[Saved data entries]
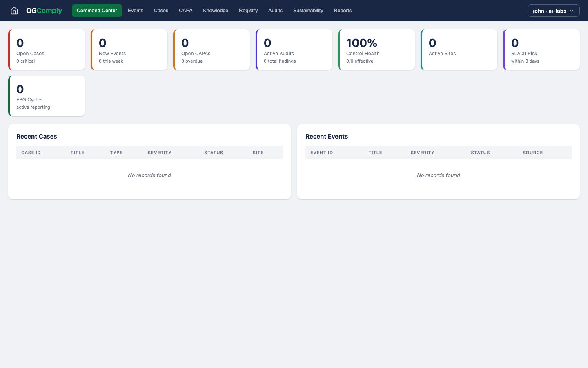Click the home icon in the navbar

tap(14, 11)
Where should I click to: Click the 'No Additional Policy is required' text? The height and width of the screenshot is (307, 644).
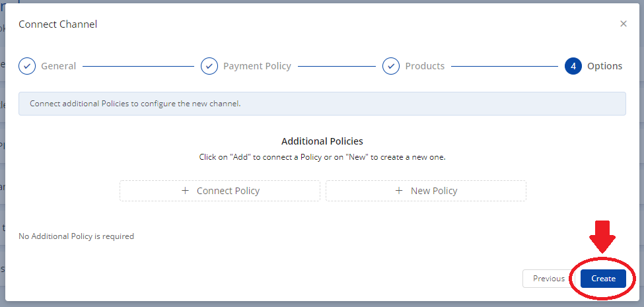pyautogui.click(x=76, y=236)
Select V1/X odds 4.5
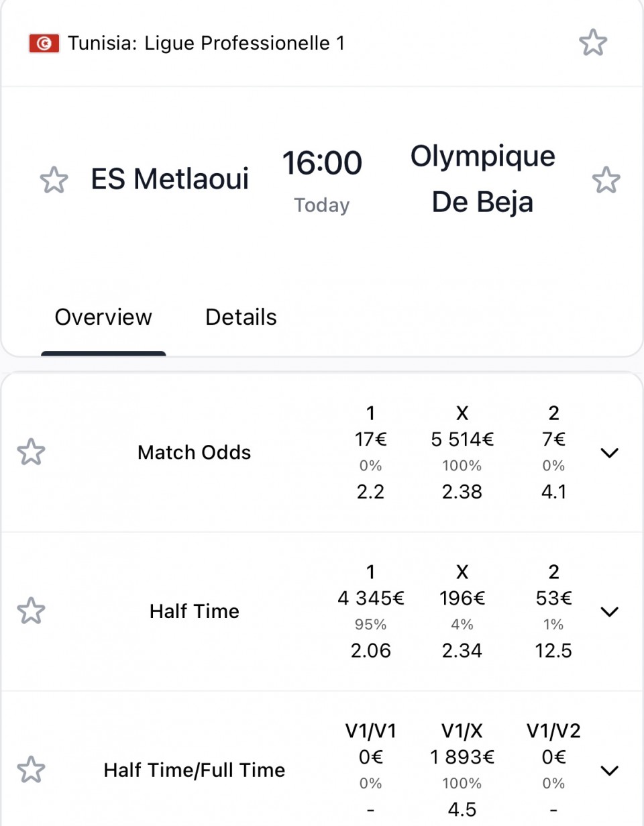The height and width of the screenshot is (826, 644). 462,809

> _PROBLEM TO SOLVE_: Reproduce the span beginning at the line with "Where should I" and ending at the last line of the entries above, inclusive, exactly as it stands. Exclude the pictures.

> _WRITTEN RESPONSE_:
Where should I click to: Click the 'No Additional Policy is required' text? The height and width of the screenshot is (307, 644).
pyautogui.click(x=76, y=236)
Select V1/X odds 4.5
The height and width of the screenshot is (826, 644). 462,809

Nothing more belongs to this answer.